RICHARD LITTLEJOHN: Couple in their 70s who bought an infant from a stranger are selfish in the extreme
First the frogs, now the octopuses
The illegal migrant armada crossing the Channel daily may turn out to be the least of our issues. We now learn that a fleet of foreign octopuses from the Med is feasting on crab stocks off the coast of Devon and Cornwall and threatening to put regional anglers out of organization.
It's bad enough French trawlers hoovering up our fish without migrant molluscs helping themselves to what's left.
We're also informed that parakeets from India and Pakistan are an 'unstoppable invasive species' having left into the wild and are colonising cities as far afield as Plymouth and Aberdeen. No doubt we'll be putting them up in the nearby Holiday Inn soon.

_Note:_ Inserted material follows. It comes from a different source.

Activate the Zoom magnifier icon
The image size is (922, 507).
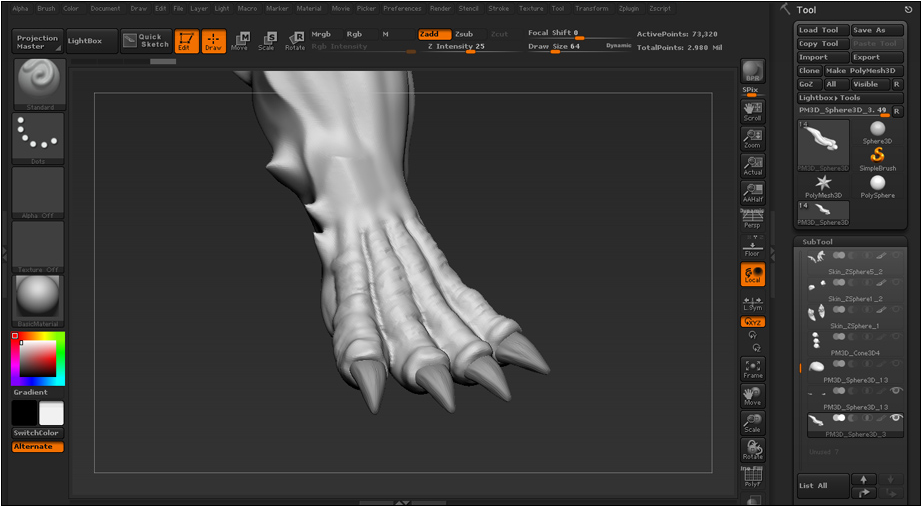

Which's before I get to the buzzard that's been dive-bombing children in a school playground in Romford, Essex. Where the hell did that originated from?
We have actually got enough trouble with home-grown Stuka-style pigeons without importing kamikaze buzzards.
Take Labour's 'aspiration' to invest a useless three per cent of GDP on defence by the year 2525 with a shovel-load of Maldon's finest. The method Rachel From Complaints is taxing the economy to death, there won't be any GDP left in a few years' time. And 3 per cent of things all is still stuff all.
AN NHS cosmetic surgeon who compared Islamist terrorists to the Nazis has been struck off. If he 'd said the same about those of us who wish to leave the European yuman rites convention, Surkeir would have made him Chief law officer.
Having recently claimed that the original ancient Britons were black, the woke revisionists now declare the Vikings were Muslims. Don't these people ever take a day of rest?
Sidan "RICHARD LITTLEJOHN: White Working People Children have actually Been Betrayed"
kommer tas bort. Se till att du är säker.